_PROBLEM_:
All lines from the opening of the entries below through the line containing "Click the hamburger" must be output exactly as they appear, with no other lines.

_RECORDS FOR THIS EXERCISE_:
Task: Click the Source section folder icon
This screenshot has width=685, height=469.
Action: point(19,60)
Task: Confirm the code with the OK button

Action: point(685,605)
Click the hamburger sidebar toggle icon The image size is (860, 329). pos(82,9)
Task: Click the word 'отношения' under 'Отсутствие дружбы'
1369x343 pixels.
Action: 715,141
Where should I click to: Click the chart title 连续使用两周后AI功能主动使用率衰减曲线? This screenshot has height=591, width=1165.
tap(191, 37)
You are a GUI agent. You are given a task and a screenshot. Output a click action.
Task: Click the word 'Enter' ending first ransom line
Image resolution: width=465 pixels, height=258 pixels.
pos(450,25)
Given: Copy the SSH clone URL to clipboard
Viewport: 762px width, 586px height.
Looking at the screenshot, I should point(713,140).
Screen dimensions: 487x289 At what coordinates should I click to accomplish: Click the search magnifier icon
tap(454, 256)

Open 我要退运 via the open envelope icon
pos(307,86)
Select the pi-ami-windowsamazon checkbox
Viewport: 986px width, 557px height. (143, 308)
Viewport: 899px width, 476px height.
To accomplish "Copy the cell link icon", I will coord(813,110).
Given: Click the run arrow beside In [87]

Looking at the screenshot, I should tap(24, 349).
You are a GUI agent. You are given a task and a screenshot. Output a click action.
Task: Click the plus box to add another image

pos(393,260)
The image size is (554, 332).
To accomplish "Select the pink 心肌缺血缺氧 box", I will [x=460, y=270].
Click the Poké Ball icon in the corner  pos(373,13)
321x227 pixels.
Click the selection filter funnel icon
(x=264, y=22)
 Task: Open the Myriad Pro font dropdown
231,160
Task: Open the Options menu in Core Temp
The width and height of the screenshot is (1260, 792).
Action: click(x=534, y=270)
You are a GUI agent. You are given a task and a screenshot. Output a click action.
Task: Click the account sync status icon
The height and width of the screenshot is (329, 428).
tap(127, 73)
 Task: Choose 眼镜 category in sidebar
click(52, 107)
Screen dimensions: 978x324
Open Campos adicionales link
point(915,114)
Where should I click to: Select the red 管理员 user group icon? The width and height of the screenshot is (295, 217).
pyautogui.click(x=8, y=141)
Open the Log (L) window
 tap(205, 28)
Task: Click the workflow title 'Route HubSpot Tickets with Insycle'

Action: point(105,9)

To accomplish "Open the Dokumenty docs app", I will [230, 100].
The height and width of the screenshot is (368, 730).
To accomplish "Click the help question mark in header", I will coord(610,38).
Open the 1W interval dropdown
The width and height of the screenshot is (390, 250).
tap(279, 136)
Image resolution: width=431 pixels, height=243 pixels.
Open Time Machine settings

_TASK RESPONSE_:
Task: Click the Source section folder icon
This screenshot has width=685, height=469.
Action: point(19,60)
Task: Confirm the code with the OK button

Action: point(685,605)
Click the hamburger sidebar toggle icon The image size is (860, 329). pos(82,9)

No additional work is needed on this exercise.